What you have to do.
Find the line with "The image size is (444, 542)." in the data below. Repeat it and every line after it up to the end, exactly, but drop the pictures.

━━━━━ Material provided ━━━━━

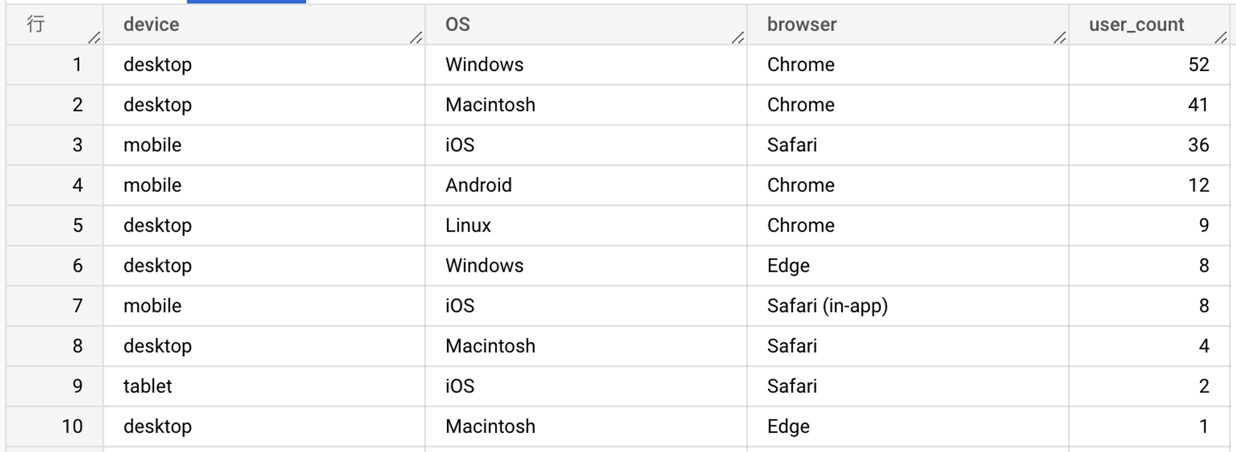
Task: Select the Safari (in-app) browser cell
Action: [908, 306]
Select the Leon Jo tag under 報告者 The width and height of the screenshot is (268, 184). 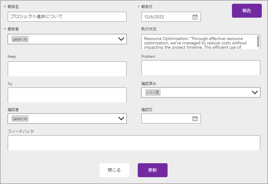[x=20, y=39]
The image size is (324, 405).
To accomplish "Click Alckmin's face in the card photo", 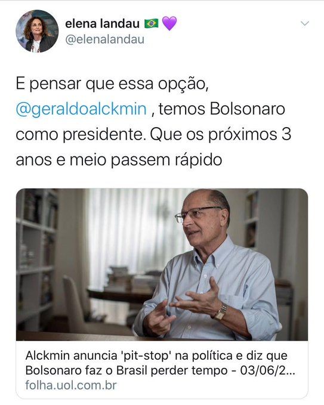I will point(203,219).
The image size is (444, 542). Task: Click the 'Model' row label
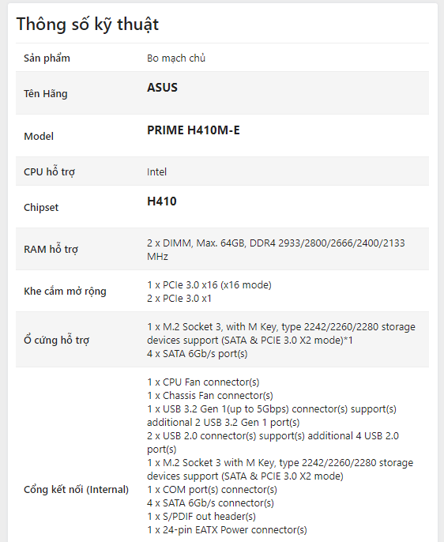click(39, 136)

━━━━━

Answer.
The image size is (444, 542). Task: Click the 'Model' row label
click(39, 136)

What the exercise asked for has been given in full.